Many foods (bananas, asparagus, carrots, avocados) are considered aphrodisiacs because they resemble the penis or testicles. Oysters resemble a vagina. The Romans placed the oyster high on their list of prized aphrodisiacs. Casanova, the legend goes, would eat 50 raw oysters for breakfast. Yet interestingly, oysters (and pine nuts, another ancient aphrodisiac) are high in zinc, which is necessary for sperm production. Raw oysters are also high in D-aspartic acid and N-methyl-D-aspartate, which increased testosterone levels in one study on male rats, which could in theory increase libido, according to Karen Boyle of Johns Hopkins Hospital. The data is questionable and mixed, but oysters do make a nice appetizer," she said.
Nope, but so what. Chocolate has phenylethylamine and serotonin, two chemicals that light up pleasure areas in the brain. Chocolate is similar to sex in that it makes you feel good. This doesn't imply, and no studies have shown that chocolate increases sexual desire. Hershey's Kisses might lead to kisses, but the passion was likely firmly in place beforehand.

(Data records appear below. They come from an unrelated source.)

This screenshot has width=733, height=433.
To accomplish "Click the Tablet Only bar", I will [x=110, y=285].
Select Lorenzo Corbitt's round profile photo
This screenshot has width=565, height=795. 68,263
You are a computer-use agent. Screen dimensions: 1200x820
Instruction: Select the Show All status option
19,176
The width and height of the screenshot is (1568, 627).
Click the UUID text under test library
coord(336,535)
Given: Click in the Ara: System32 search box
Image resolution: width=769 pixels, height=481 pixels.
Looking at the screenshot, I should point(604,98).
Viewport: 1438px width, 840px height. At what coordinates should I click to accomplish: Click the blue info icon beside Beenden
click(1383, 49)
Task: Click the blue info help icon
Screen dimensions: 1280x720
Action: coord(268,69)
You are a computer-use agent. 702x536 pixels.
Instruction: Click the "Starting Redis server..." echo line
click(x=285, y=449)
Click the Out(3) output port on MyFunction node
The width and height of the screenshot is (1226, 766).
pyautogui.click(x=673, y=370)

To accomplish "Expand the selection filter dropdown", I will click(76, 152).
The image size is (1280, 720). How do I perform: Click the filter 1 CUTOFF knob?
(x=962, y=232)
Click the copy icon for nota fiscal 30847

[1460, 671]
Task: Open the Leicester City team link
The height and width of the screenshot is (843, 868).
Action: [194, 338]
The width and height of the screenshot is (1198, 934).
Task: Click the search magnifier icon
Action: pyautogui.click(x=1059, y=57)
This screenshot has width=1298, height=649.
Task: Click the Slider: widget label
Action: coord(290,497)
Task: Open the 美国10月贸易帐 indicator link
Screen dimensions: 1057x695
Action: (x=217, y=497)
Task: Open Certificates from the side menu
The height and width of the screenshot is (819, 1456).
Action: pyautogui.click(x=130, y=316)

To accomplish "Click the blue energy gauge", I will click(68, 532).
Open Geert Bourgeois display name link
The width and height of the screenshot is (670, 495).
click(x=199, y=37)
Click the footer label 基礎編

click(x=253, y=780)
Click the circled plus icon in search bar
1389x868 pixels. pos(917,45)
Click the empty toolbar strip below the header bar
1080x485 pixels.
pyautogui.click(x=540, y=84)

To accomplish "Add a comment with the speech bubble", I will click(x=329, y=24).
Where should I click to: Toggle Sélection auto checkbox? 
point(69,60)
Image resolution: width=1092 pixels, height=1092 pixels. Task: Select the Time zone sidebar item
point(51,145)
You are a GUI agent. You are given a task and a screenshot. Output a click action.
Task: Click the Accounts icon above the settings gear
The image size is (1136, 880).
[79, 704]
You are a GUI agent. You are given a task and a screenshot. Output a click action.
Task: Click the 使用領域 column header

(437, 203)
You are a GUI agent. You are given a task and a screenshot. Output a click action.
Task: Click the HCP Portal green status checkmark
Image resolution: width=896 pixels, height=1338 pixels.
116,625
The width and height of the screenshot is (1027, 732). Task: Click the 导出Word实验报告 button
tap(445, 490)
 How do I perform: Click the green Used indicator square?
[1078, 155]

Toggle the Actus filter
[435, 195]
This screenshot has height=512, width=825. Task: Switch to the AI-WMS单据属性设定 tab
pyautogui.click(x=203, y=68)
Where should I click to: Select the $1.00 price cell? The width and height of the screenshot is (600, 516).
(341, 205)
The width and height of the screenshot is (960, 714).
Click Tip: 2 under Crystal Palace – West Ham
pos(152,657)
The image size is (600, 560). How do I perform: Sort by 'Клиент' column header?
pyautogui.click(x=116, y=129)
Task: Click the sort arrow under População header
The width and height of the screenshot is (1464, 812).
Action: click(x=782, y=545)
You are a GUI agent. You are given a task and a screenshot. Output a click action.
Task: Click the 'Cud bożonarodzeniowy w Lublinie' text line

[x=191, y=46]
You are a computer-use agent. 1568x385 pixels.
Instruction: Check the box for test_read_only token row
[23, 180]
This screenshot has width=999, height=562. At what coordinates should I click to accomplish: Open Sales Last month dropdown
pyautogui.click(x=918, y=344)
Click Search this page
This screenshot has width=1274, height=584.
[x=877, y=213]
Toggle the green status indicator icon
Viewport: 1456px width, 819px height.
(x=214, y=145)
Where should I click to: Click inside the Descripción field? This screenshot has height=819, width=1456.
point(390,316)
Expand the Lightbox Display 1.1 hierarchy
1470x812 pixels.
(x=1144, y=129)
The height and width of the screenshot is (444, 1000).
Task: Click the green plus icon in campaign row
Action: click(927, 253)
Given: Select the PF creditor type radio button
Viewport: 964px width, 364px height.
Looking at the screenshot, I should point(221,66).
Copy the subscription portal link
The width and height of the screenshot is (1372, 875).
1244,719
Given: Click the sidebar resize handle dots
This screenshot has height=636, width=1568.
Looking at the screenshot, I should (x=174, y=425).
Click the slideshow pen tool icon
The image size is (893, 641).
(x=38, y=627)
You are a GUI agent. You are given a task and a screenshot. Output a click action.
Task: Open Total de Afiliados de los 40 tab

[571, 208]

Alcohol, a false aphrodisiac, merely lowers inhibitions and raises the level of one's irrationality. Even worse, booze and other party drugs such as cocaine and ecstasy (MDMA) contribute to erectile dysfunction, according to Karen Boyle, director of Reproductive Medicine and Surgery unit at Johns Hopkins Hospital in Baltimore: "These drugs effect blood flow by their actions on arteries and veins and [negatively] impact testosterone levels, and thus libido." A few drinks are fine, but relying on alcohol to get in the mood could be a sign of a deeper problem.
Not a fly and not strictly from Spain. That basically sums up the lies behind this potentially deadly aphrodisiac. Spanish Fly is ground-up blister beetle, indigenous to Europe. The beetle contains a caustic acid-like juice called cantharidin. When this stuff is ingested and eventually excreted, it causes a burning and swelling sensation in the urinary tract misconstrued as sexual stimulation. The only problem is that cantharidin is toxic, and the victims are usually women who unwittingly consume the powder in a drink. Most Spanish Fly sold today is just pepper or something to make you feel hot.
It's sad how our effort to promote the survival of our species through copious copulation has run other species to the brink of extinction. Rhino horn, prized by some as an alleged aphrodisiac, offers no such sexual power; and its (illegal) use in Chinese medicine for other ailments is questionable. The horns look a little like an erect penis, and in traditional medicine that's sometimes enough to mean that grinding them up and eating them will make one's own penis erect. At best, they contain nutrients, such as phosphorus, which gave our nutrient-poor ancestors a little more energy.